There are many ways to save the data you've collected as a file onto your computer. When working on your final projects, you'll probably want to comparmentalize the code you use to *get* the data, the code you use to *process* it, and the code you use to *analyze* it. To accomplish this, you'll need a way to save your data *as files* so you have a persistent form of the data that you can pass from one piece of code to another (or from one person to another, if you're working in a group).

In this tutorial, we'll cover one of the easier ways to save and load data, using a module called ``pickle``. Later on on the course, we'll learn how to use the data-structure library called ``pandas`` which will provide us with more options. 

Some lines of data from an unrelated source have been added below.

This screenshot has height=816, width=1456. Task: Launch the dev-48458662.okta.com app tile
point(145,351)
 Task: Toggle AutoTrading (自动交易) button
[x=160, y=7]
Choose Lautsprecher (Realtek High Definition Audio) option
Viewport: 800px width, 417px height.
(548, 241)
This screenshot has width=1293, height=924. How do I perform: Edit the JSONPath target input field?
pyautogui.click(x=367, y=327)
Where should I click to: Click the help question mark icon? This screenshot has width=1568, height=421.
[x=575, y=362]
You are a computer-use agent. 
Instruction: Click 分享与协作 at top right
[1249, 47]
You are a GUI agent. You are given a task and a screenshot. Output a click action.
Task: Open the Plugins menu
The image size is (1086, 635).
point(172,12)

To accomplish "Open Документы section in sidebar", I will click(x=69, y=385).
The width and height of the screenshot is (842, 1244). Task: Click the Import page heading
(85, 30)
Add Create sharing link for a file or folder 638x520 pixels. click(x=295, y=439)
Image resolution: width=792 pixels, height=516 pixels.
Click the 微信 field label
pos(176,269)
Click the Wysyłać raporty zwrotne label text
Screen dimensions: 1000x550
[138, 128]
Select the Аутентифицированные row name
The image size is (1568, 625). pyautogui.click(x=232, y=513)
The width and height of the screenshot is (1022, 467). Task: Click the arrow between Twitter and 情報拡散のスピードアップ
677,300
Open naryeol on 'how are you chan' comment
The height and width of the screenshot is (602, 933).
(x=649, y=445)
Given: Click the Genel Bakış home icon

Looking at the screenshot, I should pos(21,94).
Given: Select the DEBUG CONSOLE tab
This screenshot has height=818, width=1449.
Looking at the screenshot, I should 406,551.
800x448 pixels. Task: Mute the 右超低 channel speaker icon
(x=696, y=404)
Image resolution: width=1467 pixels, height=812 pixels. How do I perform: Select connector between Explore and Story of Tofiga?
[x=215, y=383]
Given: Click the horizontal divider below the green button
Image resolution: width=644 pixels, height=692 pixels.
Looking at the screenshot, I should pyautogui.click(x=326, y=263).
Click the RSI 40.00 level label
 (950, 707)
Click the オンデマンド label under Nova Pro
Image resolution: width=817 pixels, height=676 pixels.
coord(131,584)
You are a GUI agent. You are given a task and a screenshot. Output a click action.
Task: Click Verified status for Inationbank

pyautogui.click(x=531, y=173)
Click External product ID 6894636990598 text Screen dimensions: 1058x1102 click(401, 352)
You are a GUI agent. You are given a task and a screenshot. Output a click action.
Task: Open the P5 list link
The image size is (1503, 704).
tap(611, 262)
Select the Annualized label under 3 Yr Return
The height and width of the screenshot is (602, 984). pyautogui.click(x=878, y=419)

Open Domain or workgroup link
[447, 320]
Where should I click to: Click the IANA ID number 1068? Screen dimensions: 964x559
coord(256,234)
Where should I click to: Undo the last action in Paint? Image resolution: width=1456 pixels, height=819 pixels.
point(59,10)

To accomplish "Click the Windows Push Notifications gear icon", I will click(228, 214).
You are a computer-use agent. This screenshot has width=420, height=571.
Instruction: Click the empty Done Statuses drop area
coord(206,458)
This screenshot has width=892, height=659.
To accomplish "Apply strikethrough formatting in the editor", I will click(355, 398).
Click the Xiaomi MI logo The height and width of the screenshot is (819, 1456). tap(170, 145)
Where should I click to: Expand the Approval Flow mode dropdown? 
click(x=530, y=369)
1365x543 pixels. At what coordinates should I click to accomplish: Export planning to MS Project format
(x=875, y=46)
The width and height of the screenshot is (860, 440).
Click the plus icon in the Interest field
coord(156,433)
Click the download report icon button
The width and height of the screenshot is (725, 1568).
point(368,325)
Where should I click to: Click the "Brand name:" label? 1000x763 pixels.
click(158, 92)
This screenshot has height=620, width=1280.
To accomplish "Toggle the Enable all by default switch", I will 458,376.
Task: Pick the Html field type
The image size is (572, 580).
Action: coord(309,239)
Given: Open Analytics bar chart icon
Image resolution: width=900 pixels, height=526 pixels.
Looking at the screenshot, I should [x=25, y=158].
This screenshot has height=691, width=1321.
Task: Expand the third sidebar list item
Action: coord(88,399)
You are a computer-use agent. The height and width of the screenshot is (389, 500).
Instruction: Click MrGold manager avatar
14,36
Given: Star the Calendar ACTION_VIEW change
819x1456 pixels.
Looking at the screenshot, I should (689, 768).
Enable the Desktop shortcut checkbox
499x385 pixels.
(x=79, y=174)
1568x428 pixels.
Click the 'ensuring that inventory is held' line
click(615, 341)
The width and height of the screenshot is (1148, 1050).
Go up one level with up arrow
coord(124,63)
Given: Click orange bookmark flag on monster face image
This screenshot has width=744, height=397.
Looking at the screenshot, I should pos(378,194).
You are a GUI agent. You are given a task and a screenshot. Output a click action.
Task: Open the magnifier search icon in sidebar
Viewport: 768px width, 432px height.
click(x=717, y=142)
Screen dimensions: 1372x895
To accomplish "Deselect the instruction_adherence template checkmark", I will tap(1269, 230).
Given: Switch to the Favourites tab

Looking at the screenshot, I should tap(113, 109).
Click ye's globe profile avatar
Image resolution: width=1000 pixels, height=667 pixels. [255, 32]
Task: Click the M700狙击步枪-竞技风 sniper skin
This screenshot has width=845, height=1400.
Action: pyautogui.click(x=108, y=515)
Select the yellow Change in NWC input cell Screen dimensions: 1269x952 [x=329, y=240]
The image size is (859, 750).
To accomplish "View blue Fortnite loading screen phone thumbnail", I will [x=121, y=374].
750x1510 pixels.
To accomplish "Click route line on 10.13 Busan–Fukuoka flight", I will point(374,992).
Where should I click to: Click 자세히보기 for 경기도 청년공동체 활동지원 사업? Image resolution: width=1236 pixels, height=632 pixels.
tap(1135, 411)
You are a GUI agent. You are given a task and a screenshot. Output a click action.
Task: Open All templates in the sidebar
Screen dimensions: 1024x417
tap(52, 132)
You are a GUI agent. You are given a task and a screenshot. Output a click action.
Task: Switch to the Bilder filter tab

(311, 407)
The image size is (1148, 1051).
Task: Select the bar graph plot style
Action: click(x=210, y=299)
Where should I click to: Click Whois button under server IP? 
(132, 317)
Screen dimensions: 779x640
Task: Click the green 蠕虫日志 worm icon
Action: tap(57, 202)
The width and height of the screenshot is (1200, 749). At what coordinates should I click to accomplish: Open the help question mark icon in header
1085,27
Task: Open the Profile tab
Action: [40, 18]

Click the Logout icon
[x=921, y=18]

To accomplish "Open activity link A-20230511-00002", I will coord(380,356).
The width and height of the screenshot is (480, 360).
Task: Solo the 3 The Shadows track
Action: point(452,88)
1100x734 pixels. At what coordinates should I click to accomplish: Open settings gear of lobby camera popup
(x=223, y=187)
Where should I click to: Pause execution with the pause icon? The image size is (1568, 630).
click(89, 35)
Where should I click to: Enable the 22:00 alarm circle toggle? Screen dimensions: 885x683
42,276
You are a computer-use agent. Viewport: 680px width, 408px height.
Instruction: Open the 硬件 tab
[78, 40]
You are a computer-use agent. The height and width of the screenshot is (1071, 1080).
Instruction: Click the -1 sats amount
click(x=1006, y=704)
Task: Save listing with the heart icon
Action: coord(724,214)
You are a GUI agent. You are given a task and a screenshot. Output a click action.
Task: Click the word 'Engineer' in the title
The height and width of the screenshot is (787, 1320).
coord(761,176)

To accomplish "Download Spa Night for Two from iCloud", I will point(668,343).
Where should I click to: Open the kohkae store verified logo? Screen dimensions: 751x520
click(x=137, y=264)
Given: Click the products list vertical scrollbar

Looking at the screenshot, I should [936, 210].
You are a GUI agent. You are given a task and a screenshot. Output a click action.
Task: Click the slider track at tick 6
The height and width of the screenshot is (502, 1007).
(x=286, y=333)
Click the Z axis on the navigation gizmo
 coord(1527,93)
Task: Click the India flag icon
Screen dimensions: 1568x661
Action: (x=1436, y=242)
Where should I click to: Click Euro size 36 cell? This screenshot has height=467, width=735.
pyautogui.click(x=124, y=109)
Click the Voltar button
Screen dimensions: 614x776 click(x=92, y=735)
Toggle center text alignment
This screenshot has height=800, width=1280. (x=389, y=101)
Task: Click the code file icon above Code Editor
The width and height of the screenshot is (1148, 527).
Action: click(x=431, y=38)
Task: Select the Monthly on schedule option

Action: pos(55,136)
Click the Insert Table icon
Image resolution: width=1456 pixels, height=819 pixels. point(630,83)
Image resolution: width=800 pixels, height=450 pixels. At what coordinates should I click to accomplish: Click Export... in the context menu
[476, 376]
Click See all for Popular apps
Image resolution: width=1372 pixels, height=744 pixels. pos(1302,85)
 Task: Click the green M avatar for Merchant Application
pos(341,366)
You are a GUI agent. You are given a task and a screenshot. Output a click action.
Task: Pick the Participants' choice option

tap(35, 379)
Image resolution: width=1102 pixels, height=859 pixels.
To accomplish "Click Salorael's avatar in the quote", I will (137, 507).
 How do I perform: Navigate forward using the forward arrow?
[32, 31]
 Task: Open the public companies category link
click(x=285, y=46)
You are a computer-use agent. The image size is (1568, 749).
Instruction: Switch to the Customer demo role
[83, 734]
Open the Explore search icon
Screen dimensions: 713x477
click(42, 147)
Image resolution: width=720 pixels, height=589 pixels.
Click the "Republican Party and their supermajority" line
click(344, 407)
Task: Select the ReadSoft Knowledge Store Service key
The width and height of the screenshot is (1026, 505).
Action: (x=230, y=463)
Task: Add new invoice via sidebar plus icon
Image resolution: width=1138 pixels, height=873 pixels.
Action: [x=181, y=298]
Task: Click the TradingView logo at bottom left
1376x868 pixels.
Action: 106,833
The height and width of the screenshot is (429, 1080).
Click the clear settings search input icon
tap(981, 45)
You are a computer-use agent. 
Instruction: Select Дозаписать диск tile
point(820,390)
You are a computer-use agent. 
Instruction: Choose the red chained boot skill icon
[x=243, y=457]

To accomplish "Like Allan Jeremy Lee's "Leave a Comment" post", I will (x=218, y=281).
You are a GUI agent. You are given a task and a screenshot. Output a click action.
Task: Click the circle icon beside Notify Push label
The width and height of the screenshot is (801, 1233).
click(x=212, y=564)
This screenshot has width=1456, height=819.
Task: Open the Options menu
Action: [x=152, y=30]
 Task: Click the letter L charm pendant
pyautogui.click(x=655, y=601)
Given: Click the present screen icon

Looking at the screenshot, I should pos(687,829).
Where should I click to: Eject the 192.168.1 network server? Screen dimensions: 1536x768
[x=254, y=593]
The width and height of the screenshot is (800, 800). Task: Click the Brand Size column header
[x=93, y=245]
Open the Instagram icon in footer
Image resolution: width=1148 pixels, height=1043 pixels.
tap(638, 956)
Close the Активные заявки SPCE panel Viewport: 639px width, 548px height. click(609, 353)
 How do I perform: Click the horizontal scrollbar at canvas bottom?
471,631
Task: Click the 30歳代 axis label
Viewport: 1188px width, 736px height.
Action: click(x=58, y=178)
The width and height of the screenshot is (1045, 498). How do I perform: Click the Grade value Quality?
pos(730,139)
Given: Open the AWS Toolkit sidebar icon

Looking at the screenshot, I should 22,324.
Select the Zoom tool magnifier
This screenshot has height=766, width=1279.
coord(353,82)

First, we need some data. In homage to the first study we discussed in this class, let's pull some tweets from the accounts of Clinton and Trump. 

In [1]:
API_KEY = ""
API_SECRET = ""

In [2]:
import tweepy
auth = tweepy.AppAuthHandler(API_KEY, API_SECRET)
api = tweepy.API(auth, wait_on_rate_limit=True, wait_on_rate_limit_notify=True)

In [3]:
clinton_tweets = []
trump_tweets = []

for status in tweepy.Cursor(api.user_timeline, id="HillaryClinton").items(100):
    clinton_tweets.append((status.text, status.favorite_count, status.retweet_count, status.source))
    
for status in tweepy.Cursor(api.user_timeline, id="realDonaldTrump").items(100):
    trump_tweets.append((status.text, status.favorite_count, status.retweet_count, status.source))

In [4]:
print(clinton_tweets[0])
print("*"*50)
print(trump_tweets[0])

("We'll never forget the horror of September 11, 2001. Today, let's honor the lives and tremendous spirit of the victims and responders. -H", 32987, 12418, 'TweetDeck')
**************************************************
('#NeverForget\nhttps://t.co/G5TMAUzy0z', 22270, 7784, 'Twitter for iPhone')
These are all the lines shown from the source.